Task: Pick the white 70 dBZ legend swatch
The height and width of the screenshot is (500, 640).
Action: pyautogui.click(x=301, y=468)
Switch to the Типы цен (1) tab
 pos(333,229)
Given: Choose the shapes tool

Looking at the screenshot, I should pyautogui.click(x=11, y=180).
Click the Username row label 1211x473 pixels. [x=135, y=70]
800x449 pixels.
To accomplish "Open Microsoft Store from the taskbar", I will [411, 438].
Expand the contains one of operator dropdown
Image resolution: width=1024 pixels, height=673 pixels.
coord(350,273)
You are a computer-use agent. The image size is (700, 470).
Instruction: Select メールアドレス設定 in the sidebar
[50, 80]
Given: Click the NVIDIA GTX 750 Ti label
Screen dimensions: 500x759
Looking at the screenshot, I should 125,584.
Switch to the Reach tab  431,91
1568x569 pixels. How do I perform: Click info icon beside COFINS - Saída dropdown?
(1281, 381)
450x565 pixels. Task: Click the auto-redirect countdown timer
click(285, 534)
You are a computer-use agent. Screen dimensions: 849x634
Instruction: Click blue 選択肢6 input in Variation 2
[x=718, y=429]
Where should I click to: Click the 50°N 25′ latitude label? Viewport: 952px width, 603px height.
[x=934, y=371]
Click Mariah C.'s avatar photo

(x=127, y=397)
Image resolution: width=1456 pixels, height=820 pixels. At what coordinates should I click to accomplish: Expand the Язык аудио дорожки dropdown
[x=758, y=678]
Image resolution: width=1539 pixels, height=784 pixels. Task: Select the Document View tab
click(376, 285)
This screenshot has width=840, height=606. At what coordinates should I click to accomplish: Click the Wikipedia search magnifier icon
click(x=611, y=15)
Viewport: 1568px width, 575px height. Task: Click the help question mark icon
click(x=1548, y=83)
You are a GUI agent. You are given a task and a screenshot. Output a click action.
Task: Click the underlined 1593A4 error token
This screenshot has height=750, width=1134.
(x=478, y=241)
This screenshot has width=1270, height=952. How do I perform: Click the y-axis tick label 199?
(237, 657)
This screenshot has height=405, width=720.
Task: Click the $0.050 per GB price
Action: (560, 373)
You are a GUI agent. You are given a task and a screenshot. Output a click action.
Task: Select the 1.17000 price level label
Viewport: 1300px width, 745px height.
+===+
• **Activity**
What this task asks for is an exact copy of the material above.

• **Task output**
Task: Pick the white 70 dBZ legend swatch
The height and width of the screenshot is (500, 640).
Action: pyautogui.click(x=301, y=468)
Switch to the Типы цен (1) tab
 pos(333,229)
Given: Choose the shapes tool

Looking at the screenshot, I should pyautogui.click(x=11, y=180).
Click the Username row label 1211x473 pixels. [x=135, y=70]
800x449 pixels.
To accomplish "Open Microsoft Store from the taskbar", I will [411, 438].
Expand the contains one of operator dropdown
Image resolution: width=1024 pixels, height=673 pixels.
coord(350,273)
You are a computer-use agent. The image size is (700, 470).
Instruction: Select メールアドレス設定 in the sidebar
[50, 80]
Given: Click the NVIDIA GTX 750 Ti label
Screen dimensions: 500x759
Looking at the screenshot, I should 125,584.
Switch to the Reach tab  431,91
1568x569 pixels. How do I perform: Click info icon beside COFINS - Saída dropdown?
(1281, 381)
450x565 pixels. Task: Click the auto-redirect countdown timer
click(285, 534)
You are a computer-use agent. Screen dimensions: 849x634
Instruction: Click blue 選択肢6 input in Variation 2
[x=718, y=429]
Where should I click to: Click the 50°N 25′ latitude label? Viewport: 952px width, 603px height.
[x=934, y=371]
Click Mariah C.'s avatar photo

(x=127, y=397)
Image resolution: width=1456 pixels, height=820 pixels. At what coordinates should I click to accomplish: Expand the Язык аудио дорожки dropdown
[x=758, y=678]
Image resolution: width=1539 pixels, height=784 pixels. Task: Select the Document View tab
click(376, 285)
This screenshot has width=840, height=606. At what coordinates should I click to accomplish: Click the Wikipedia search magnifier icon
click(x=611, y=15)
Viewport: 1568px width, 575px height. Task: Click the help question mark icon
click(x=1548, y=83)
You are a GUI agent. You are given a task and a screenshot. Output a click action.
Task: Click the underlined 1593A4 error token
This screenshot has height=750, width=1134.
(x=478, y=241)
This screenshot has width=1270, height=952. How do I perform: Click the y-axis tick label 199?
(237, 657)
This screenshot has height=405, width=720.
Task: Click the $0.050 per GB price
Action: (560, 373)
You are a GUI agent. You are given a task and a screenshot. Output a click action.
Task: Select the 1.17000 price level label
Viewport: 1300px width, 745px height.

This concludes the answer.